Kata-kata sang atasan bagaikan oase di padang tandus.  Seperti sebuah keajaiban. Bagaimana tak takjub, Akang baru saja diterima di perusahaan itu. Baru beberapa bulan. Padahal kalau merunut dari peraturan setidaknya karyawan baru bisa memperoleh pinjaman kepemilikan rumah setelah bekerja selama beberapa tahun.  Masya Allah...

Alhamdulillah... akhirnya semua bisa berjalan lancar. Bulan Februari 2009, rumah itu resmi menjadi milik kami.

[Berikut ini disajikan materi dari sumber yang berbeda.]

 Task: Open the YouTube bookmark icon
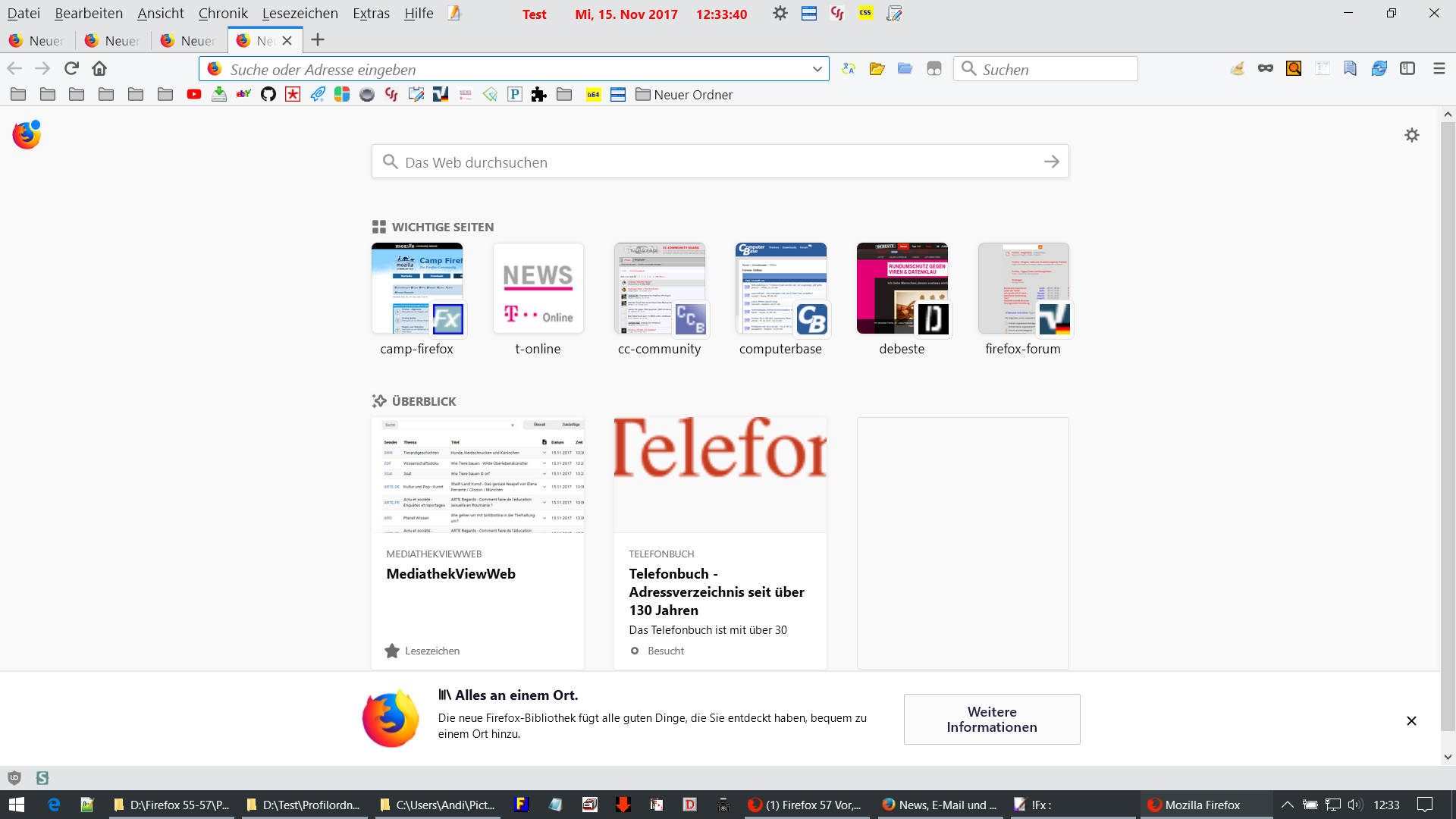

Mataku basah. Hatiku  dibanjiri rasa syukur tiada tara  kala menatap pemandangan melalui balkon rumah idamanku. Ingatanku kembali pada untaian kata yang terucap di tahun 2005, di kaki gunung Dempo Pagar Alam.


 “Nggak nyangka ya, Neng... Ternyata ucapan Akang diijabahNya. Empat tahun saja jarak waktunya. Dia bukan saja mengabulkan harapan kita ingin tinggal di dekat gunung, tapi Dia juga memilihkan lokasi yang tepat buat kita. Bukan di Pagar Alam, bukan juga di Kuningan. Tapi di sini, di kaki gunung Salak di Bogor. Jarak yang tak terlalu jauh untuk di jangkau dari kantor Akang di Jakarta.  “ Ucap Akang penuh haru.

Ya Allah. Ternyata kata adalah doa. Dan doa itu diijabahNya. Tiada yang tak mungkin bila Dia membukakan jalan.


Sebuah kata bijak memenuhi relung pikiranku. “ Berdoalah! Bukan hanya untuk hajat kita dipenuhi, tetapi karena banyak yang perlu kita syukuri.”

Kata adalah doa, bisa terwujud karena kemurahanNya. Mari kita berkata-kata yang baik, sehingga yang terwujud adalah hal-hal yang baik.